EXERCISE 1:
Answer these questions using the text on Dumbarton's 2022–23 season, one answer per line, marked like the questions.
(a) In which position did Dumbarton finish their division in the 2021–22 season?
(b) Which player was released by the club on 12 May?
(c) From which club did Brett Long join Dumbarton?
EXERCISE 2: Pick up the text on Dumbarton's 2022–23 season after its final sentence and write the next paragraph.

The 2022–23 season will be Dumbarton Football Club's first in Scottish League Two, the fourth tier of Scottish football, having finished ninth in the division in 2021–22 season and been relegated via the playoffs. Dumbarton will also compete in the Scottish League Cup and the Scottish Cup.

== Story of the season ==

=== May ===

Following the Sons' relegation to Scottish League Two eight players were released by the club. Paul Paton headed the departures, with Sam Ramsbottom, Patrick O'Neil, Sam Muir, Stephen Bronsky, Eoghan Stokes, Mark Lamont and David Hopkirk also released. Loan players Carlo Pignatiello, Kieran Wright and Adam Hutchinson returned to their parent clubs, whilst George Stanger was offered a permanent deal after impressing during his loan spell from University of Stirling. Player of the Year Conner Duthie was also offered a new contract however he turned it down, whilst veteran Patrick Boyle was offered a player/coach role. Joshua Oyinsan was next to leave, as he was released by the club on 12 May. David Wilson became the club's first new signing of the summer on 14 May, joining four years after leaving the club. He was followed the same day by winger Ally Love who joined after leaving Clyde. A day later Brett Long joined the club from Peterhead, signing a two-year deal. However Paddy Boyle turned down the offer of a player/coach role and left the club. Striker Kristoffer Syvertsen also left the club a week later to return to his native Norway. Martin McNiff became the club's fourth new signing of the summer, re-joining the club after leaving in 2014. The club also announced their first pre-season friendly, against Workington, on Tuesday 5 July. Further friendlies against Ayr United, Caledonian Braves and Gretna 2008 were also arranged.

DATASET:
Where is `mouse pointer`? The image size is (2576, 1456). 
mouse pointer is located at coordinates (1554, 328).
--
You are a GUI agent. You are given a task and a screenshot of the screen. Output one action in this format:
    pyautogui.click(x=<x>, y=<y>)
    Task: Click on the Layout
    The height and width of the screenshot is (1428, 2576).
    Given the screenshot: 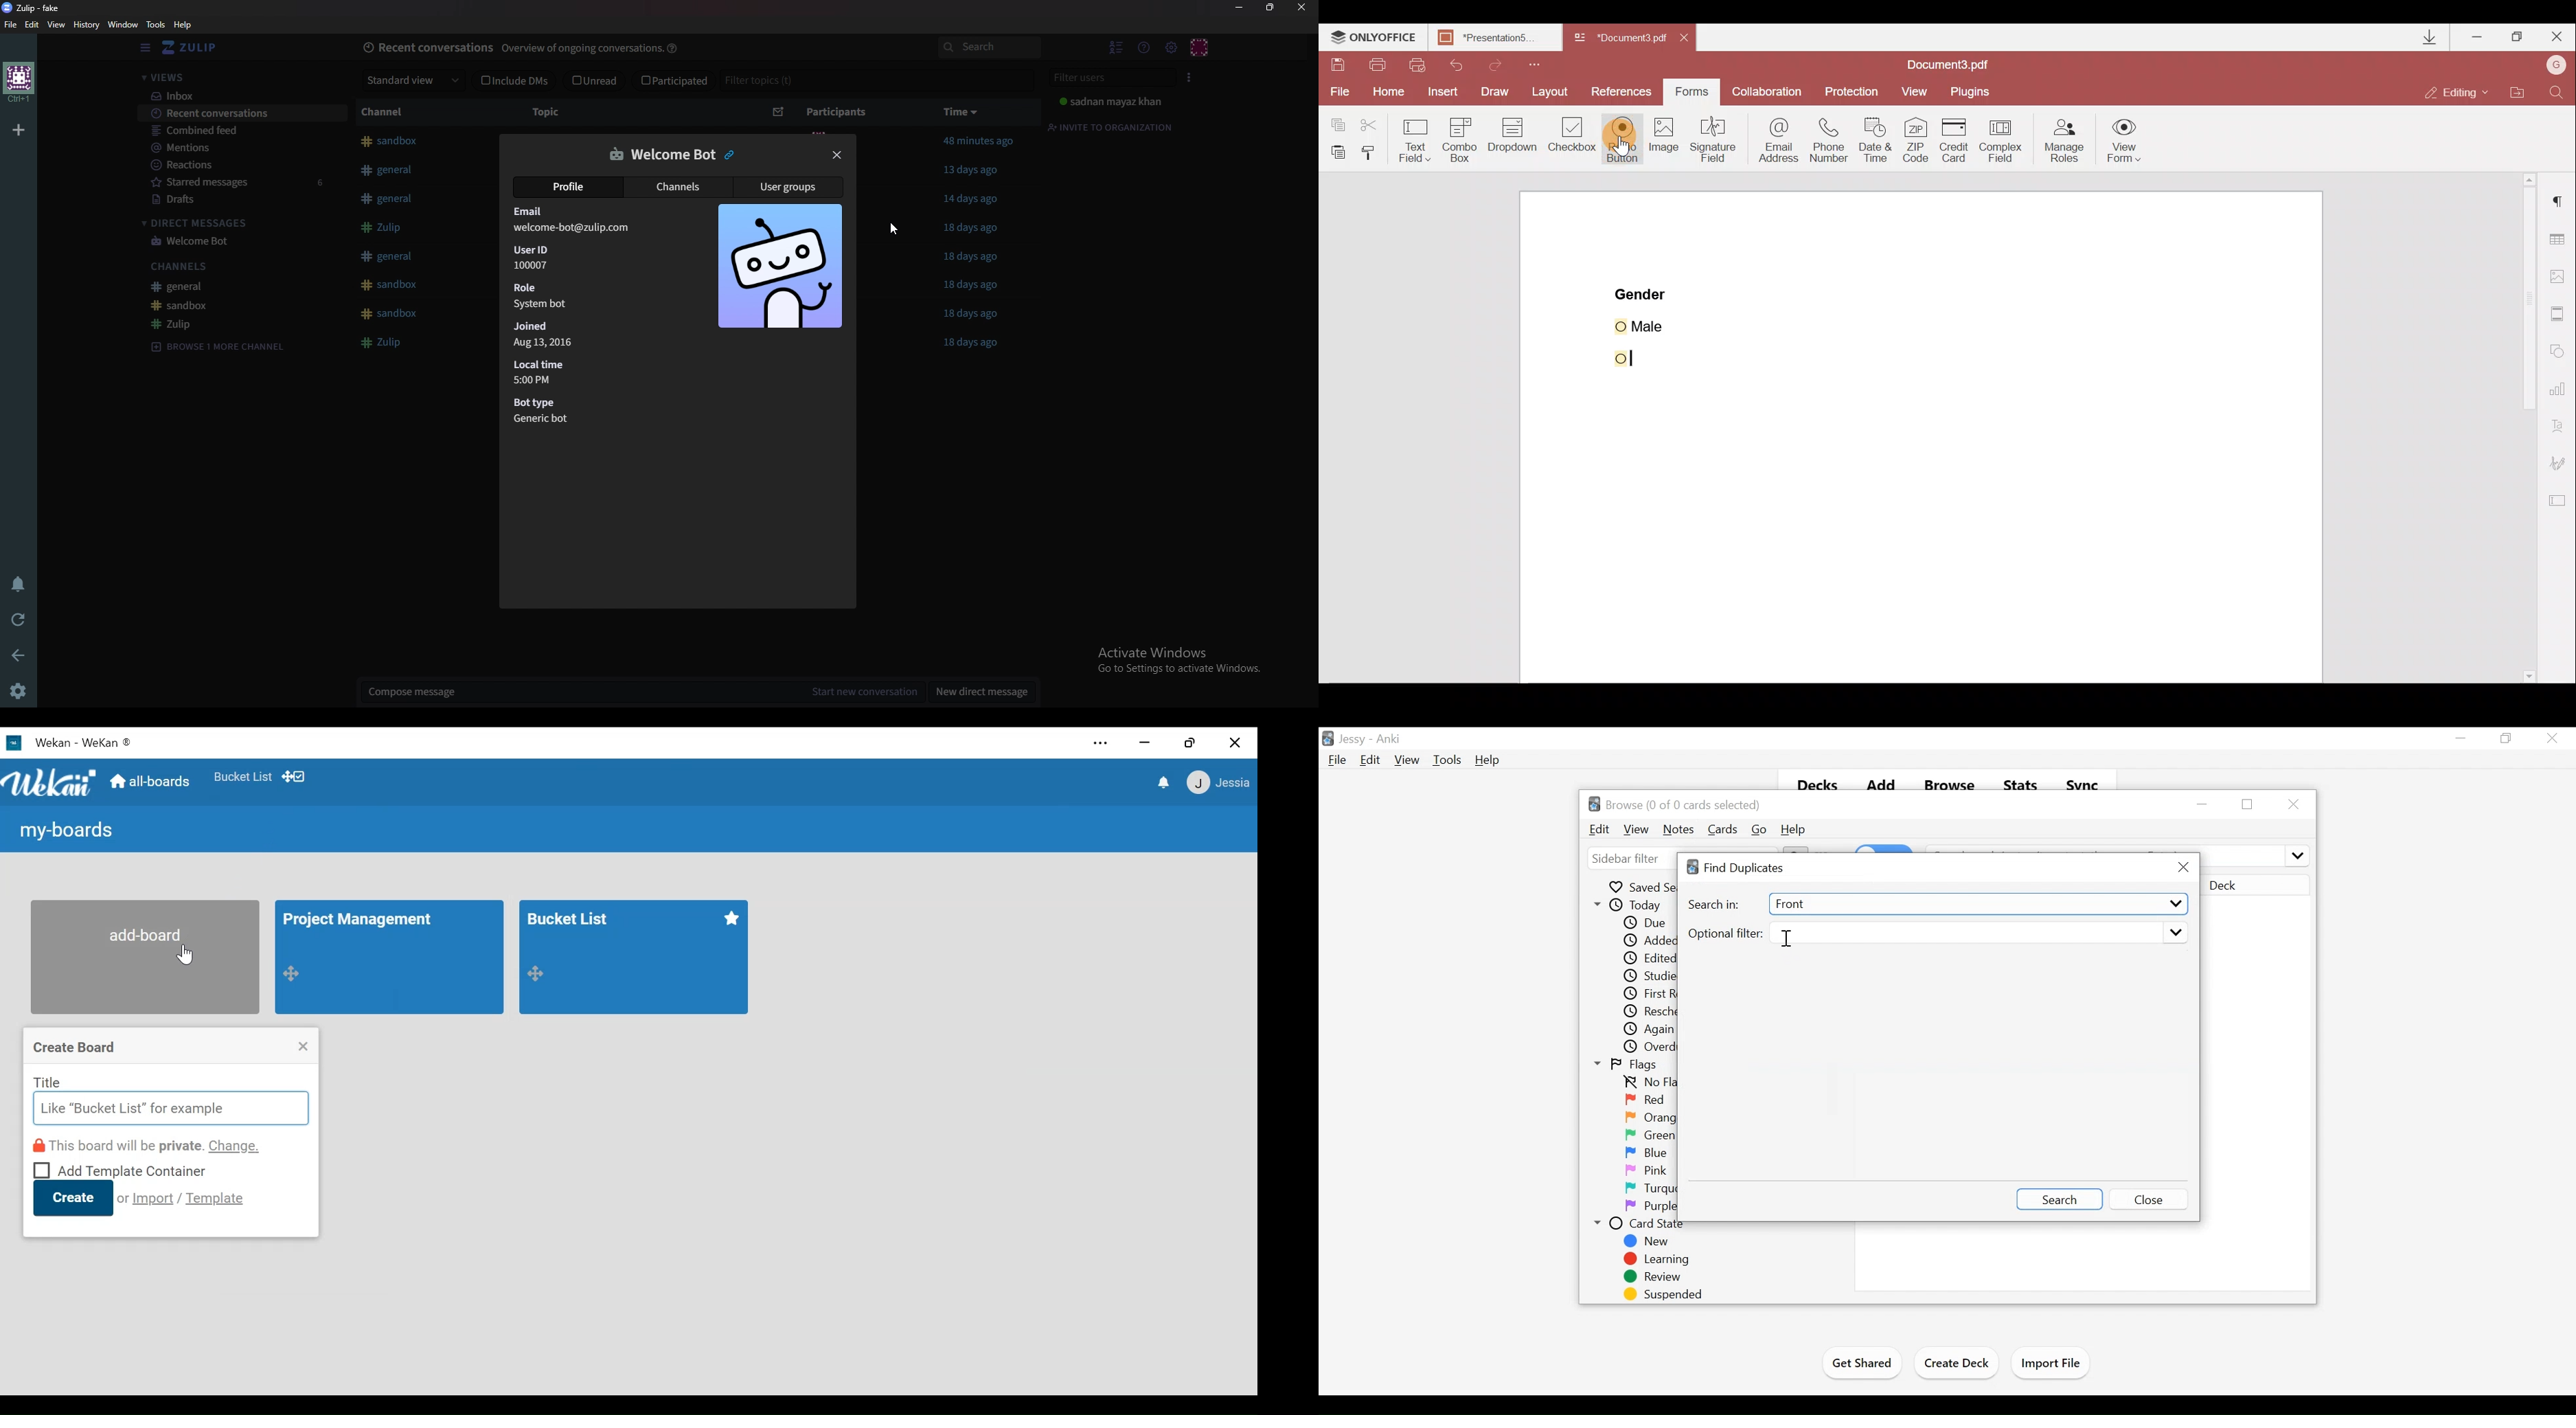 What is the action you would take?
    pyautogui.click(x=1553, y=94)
* * *
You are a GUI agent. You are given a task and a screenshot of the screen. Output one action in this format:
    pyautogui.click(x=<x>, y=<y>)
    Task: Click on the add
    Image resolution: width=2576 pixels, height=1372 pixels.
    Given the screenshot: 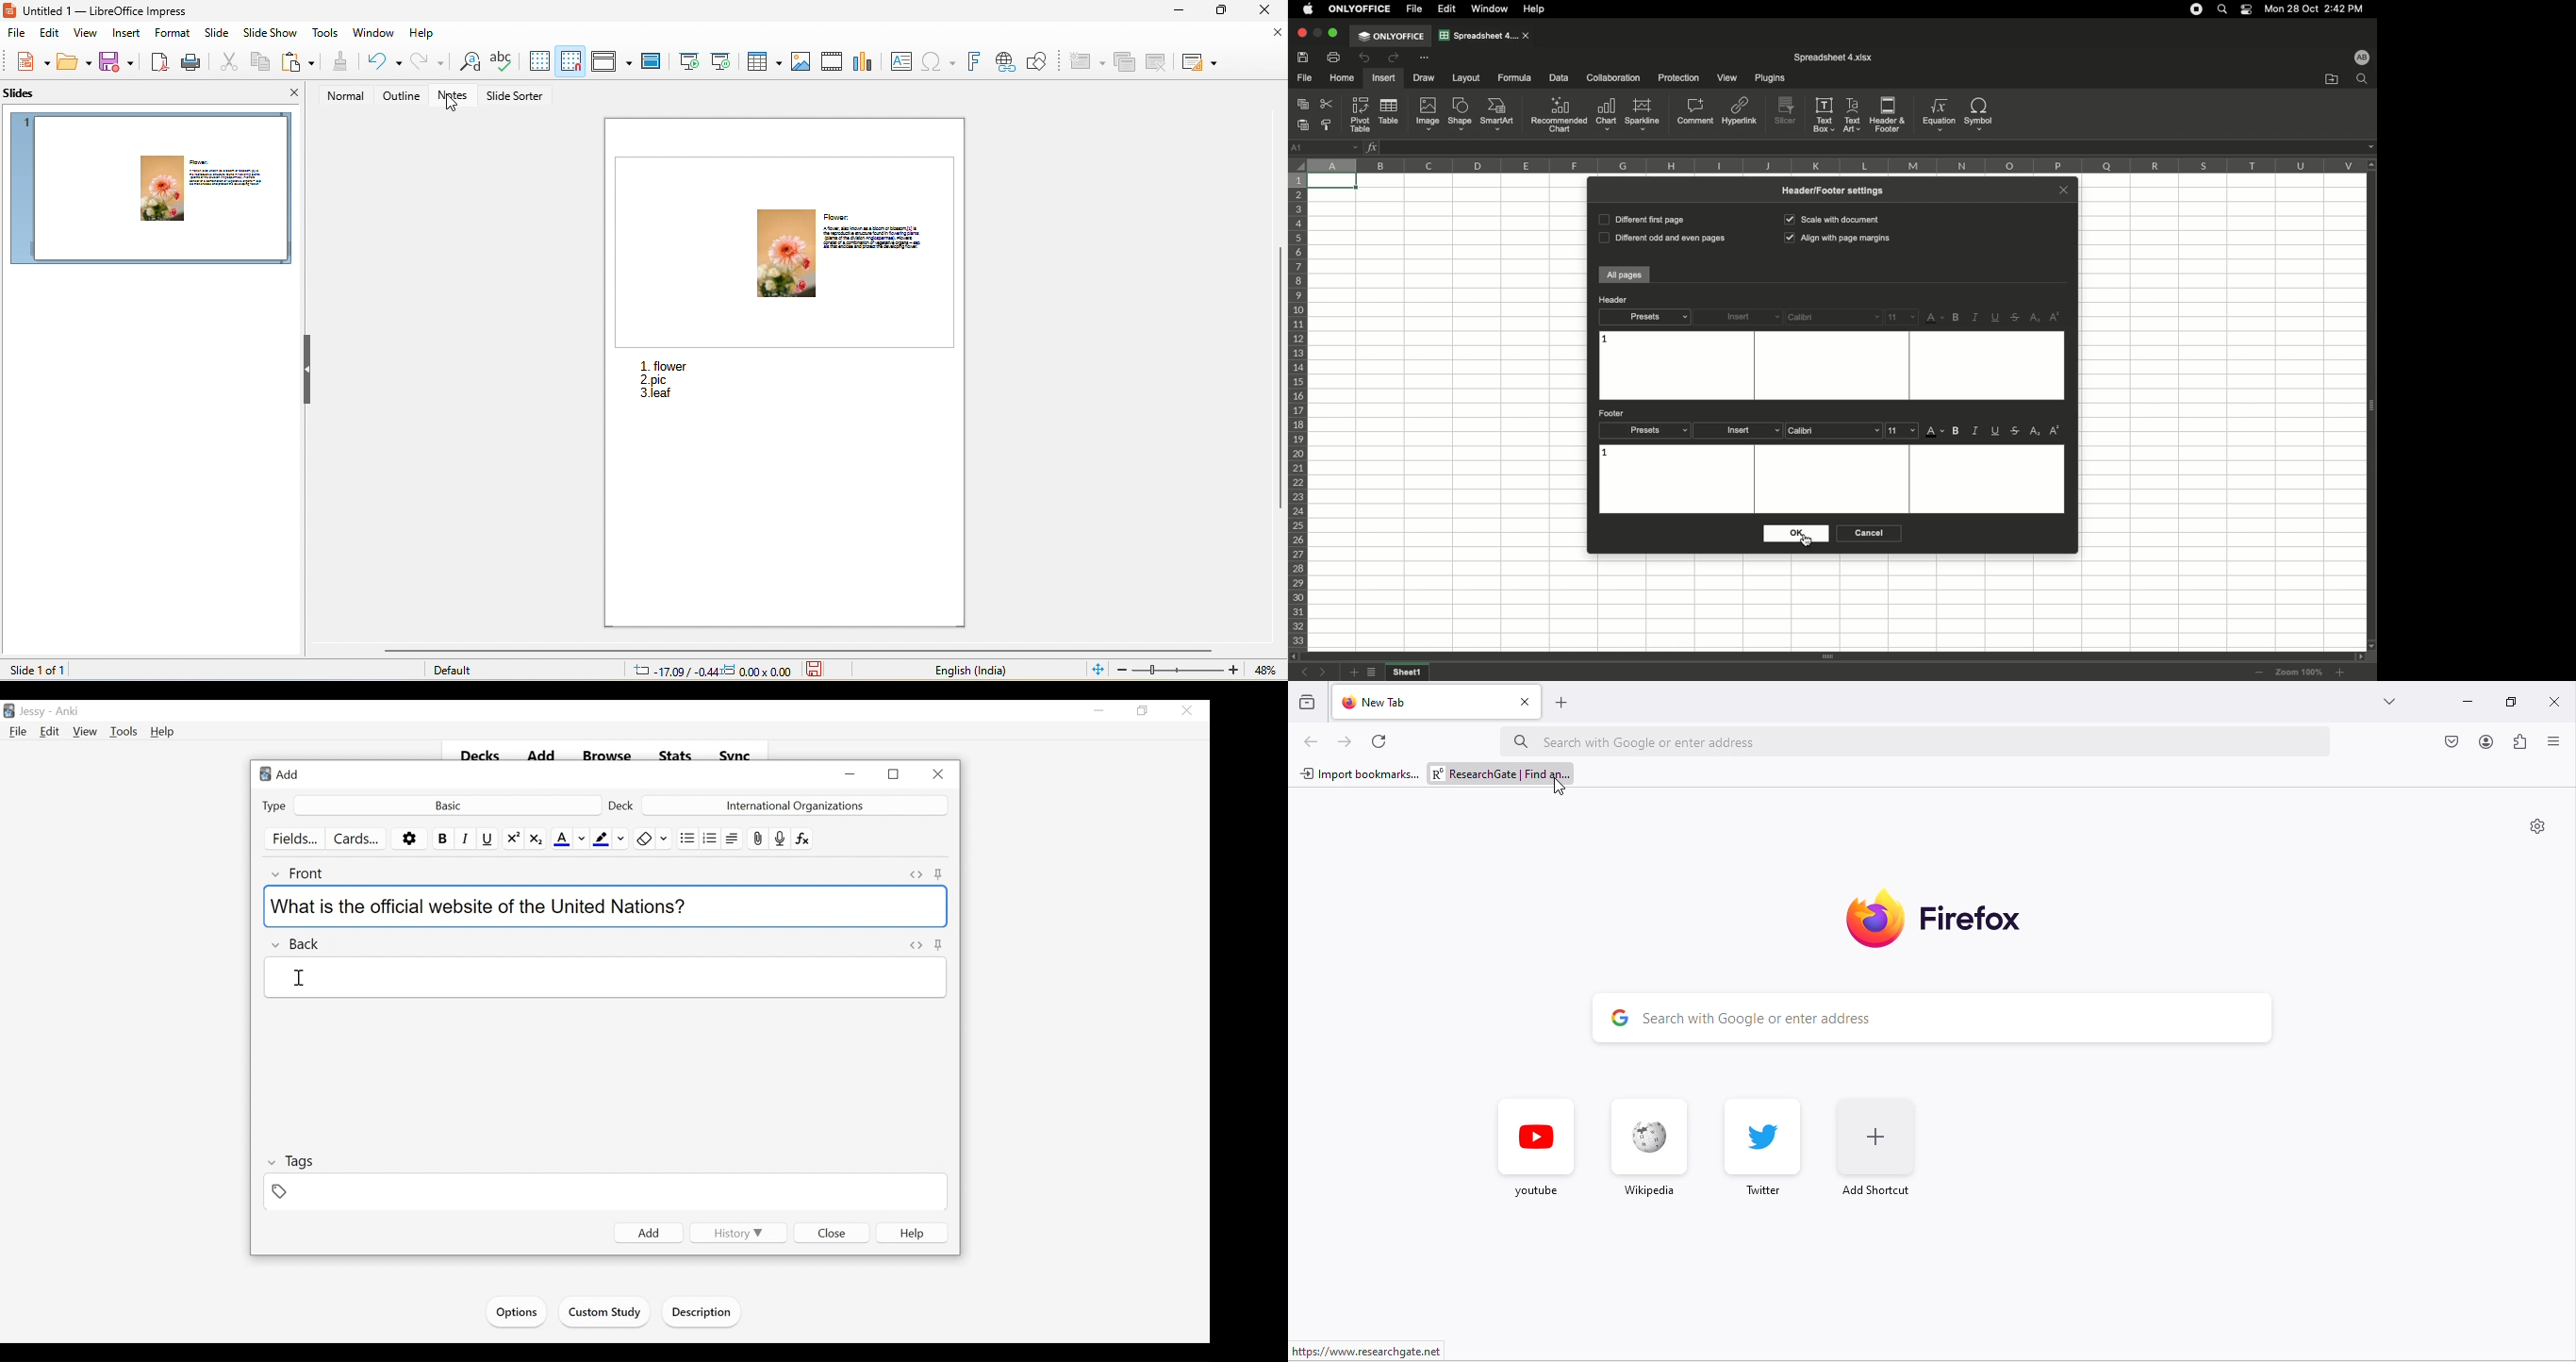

FINAL RESULT 1:
(a) Ninth
(b) Joshua Oyinsan
(c) Peterhead

FINAL RESULT 2:
=== June ===

In June a further friendly was arranged, with West of Scotland Football League Irvine Meadow XI. Defender George Stanger meanwhile turned down a permanent deal, having impressed during his loan from University of Stirling. Midfielder Ryan Blair became the club's fifth new signing of the summer on 4 June, and was joined the same day by former Albion Rovers captain Aron Lynas. A week later striker Ryan Wallace joined on a two-year deal from East Fife. On 14 April the club added sports scientist Matty Fenwick and video analyst Stephen Gray to their backroom staff. The club's squad numbers were confirmed on 15 June. On 22 June, striker Declan Byrne became the club's eighth new signing of the summer, joining after leaving Albion Rovers. Dumbarton's first pre-season friendly ended in a 1-1 draw with Ayr United at National Sports Training Centre Inverclyde, Ally Love scored the Sons' goal. Two days later came a 1-0 defeat to Lowland Football League Caledonian Braves. Ryan McGeever was named the club's new captain on 27 June, replacing Stuart Carswell in the role. Gregor Buchanan was named as vice-captain.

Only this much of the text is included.